The market is rough. In fact, CNN went all out and argued it’s the worst job market for grads in years.
Now before you start the **acherm** acc’hually the job market is doing just fine routine, let me share with you a few curious truths I learnt about reading job market figures during my thankfully brief sting working on trade and labor stats.
Yes, the youth unemployment rates are hovering near long-term lows (below). No, it doesn’t mean the kids are a-ok out there. Quite the opposite (look even further below).
There’s a great con going on with unemployment statistics that most people miss, and it all hinges on how we define being “in the labor force” to begin with.
First, if you’ve got a job that pays peanuts or books you for a whopping two hours a month, congratulations, you now count as employed. Yay. Doesn’t matter if that gig can’t cover your coffee habit, let alone your rent, but hey, FRED’s figures look way better this way (don’t get us started on how they count the GDP and financial services).
And then comes the real kicker: if you’ve stopped looking for a job because the jobs simply don’t exist, or you’re so burnt out after the semester you can’t keep trying to get one, you don’t even count as unemployed anymore. Instead of being unemployed you get yeeted out of the labor force entirely. Statistically disappeared so you don’t defile the official numbers with your inconvenient, unemployable antics. Cue Paris Hilton’s immaculate Stop Being Desperate fashion moment, and click here if you Mandela-effected yourself into thinking it was ‘stop being poor’ instead.
Sometimes stats are nothing but structural gaslighting, and it keeps policymakers patting themselves on the back while whole swaths of the workforce quietly vanish into all too literal nothingness.
So, let’s take the unemployment figures with a grain of salt, and instead listen up to those who are on the front-lines, reporting in with jobs being as rare as a sunny day in London.
This is particularly true in the world of development work which I’ve left myself only to usher in hundreds of grads and execs each year from Columbia and Harvard to take my place. Over past graduations seeing this particular cohort of graduates has stirred a very specific emotional cocktail in me that has equal parts pride and projected hope. Pride in what they’ve built with me over the semesters. And projected hope that they’ll reach the levers I once found rusted shut in service of the Secretary-General, and that they’ll find the strength move them further than I ever could.
That hope now comes tinged with realism, if not full-blown resignation given how one of the most dependable landing zones for purpose-driven graduates is quietly imploding. The U.S. has abruptly withdrawn from several key partnerships and development commitments, leaving even the most promising young talent without a cause to fight for or an organization to house it.

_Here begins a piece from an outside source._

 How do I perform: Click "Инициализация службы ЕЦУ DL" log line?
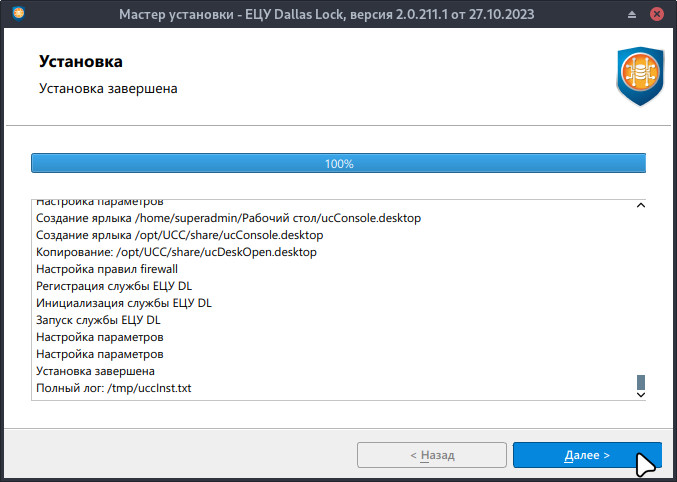tap(123, 303)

I’ve been working on a series of pieces for Stanford Social Innovation Review alongside colleagues from Harvard, Columbia, Save the Children, and Citi (and, if all goes to schedule, Peter Singer) that will explore this unraveling and I’ll post the series here as it becomes live. I can also offer a sneak peek : I’m morally opposed to the gutting of the field, but I’m not at all surprised by it. I could walk the DOGE team through two dozen cuts that would actually make the UN more agile and fit for purpose without even waking up to do so. It may be difficult to acknowledge, but some of the current attacks on the system are deserved, not least because of how many of us in the liberal elite never bothered to bring the rest of the world along for the journey. We spoke in mission statements and all the rest of the world heard was static.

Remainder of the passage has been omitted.